Grief is an inevasible experience in life, although the intensity will vary depending upon respective coping mechanisms. Attachment is the root of grief and human beings are always living in an inter-subjective world with relationship with others hence we bond with family members, friends, relatives and grief upon their loss is inescapable. As Queen Elizabeth II put it, ‘Grief is the price we pay for love.’
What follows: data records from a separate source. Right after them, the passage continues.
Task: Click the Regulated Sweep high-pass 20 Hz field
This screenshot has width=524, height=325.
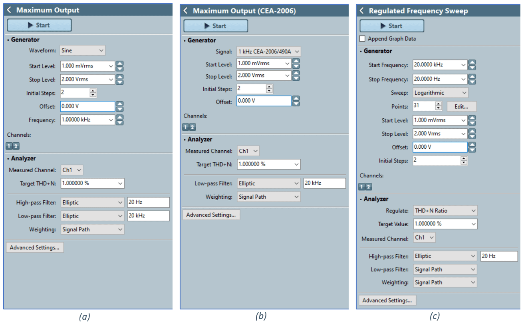Action: point(498,256)
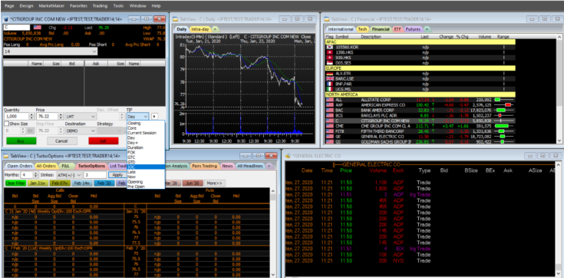Screen dimensions: 564x278
Task: Click the plus tab icon in chart window
Action: click(214, 29)
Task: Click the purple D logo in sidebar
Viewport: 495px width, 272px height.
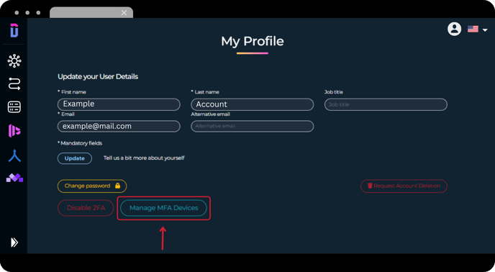Action: point(14,30)
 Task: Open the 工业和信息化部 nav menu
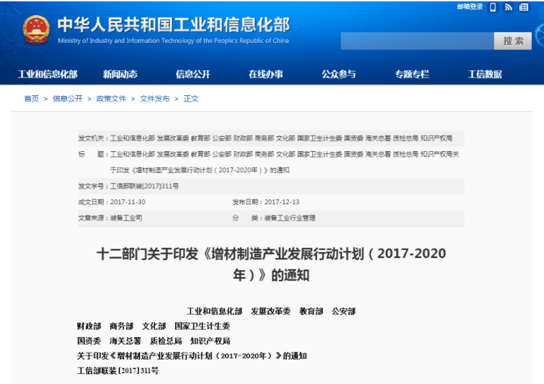click(x=48, y=74)
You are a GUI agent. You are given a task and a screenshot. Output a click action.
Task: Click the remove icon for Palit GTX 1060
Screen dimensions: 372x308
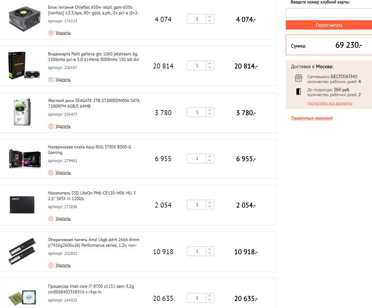tap(51, 80)
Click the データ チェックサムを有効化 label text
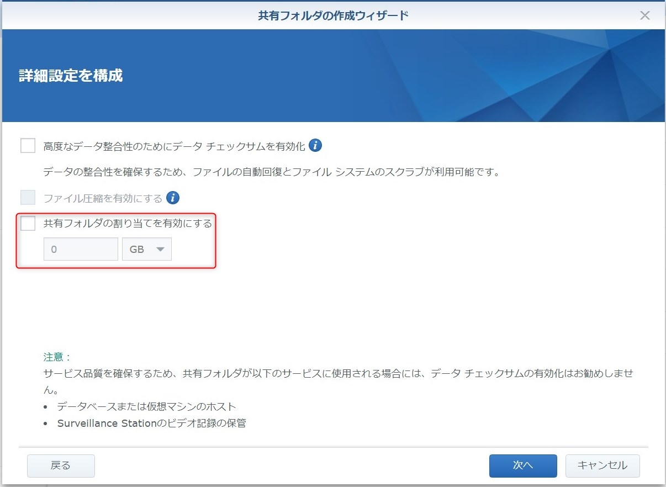666x487 pixels. click(174, 146)
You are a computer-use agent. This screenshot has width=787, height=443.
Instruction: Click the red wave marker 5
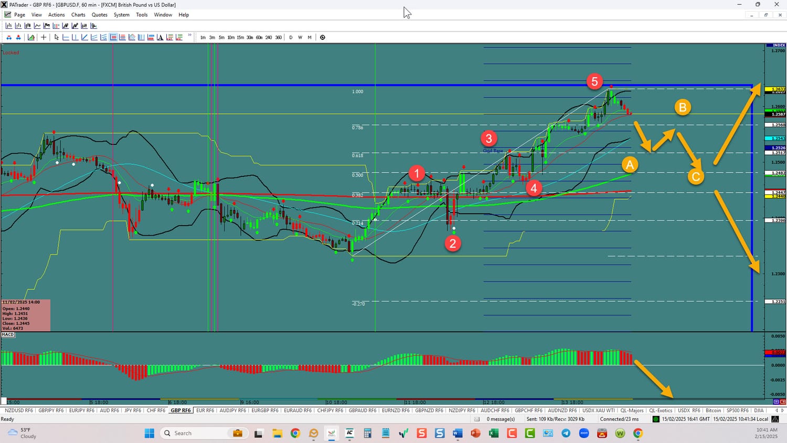pyautogui.click(x=594, y=81)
Grief can be triggered by various ways; loss of a loved one, loss of a relationship, loss of a job, loss of one’s active life due to disease, accident or debilitation, retirement for some, loss of possessions, miscarriage, stillbirth, abortion, military loss, loss of youth and good looks, loss of memory of a loved one or it could be sort of an abstract one such as loss of any aspiration, loss of a potential relationship, loss of self-worth, identity, unexpressed love etc. People also grieve loss of a role model or value based loss for example India was a nation stricken and anguished at the demise of Gandhi. There is also disenfranchised grief where a particular loss may not be socially sanctioned, explicitly mourned or openly acknowledged as in loss of a secret lover or ex-spouse, loss of someone due to AIDS, loss of someone due to criminal implications or death penalty. Even death of a pet is classifiable under disenfranchised grief as people could experience their inability to openly let out a wail in spite of strong inner emotions at the loss. There are numerous other categorization of grief such as complicated grief, anticipatory grief, traumatic grief, abbreviated grief and many more along with subcategories, no dearth for terminologies!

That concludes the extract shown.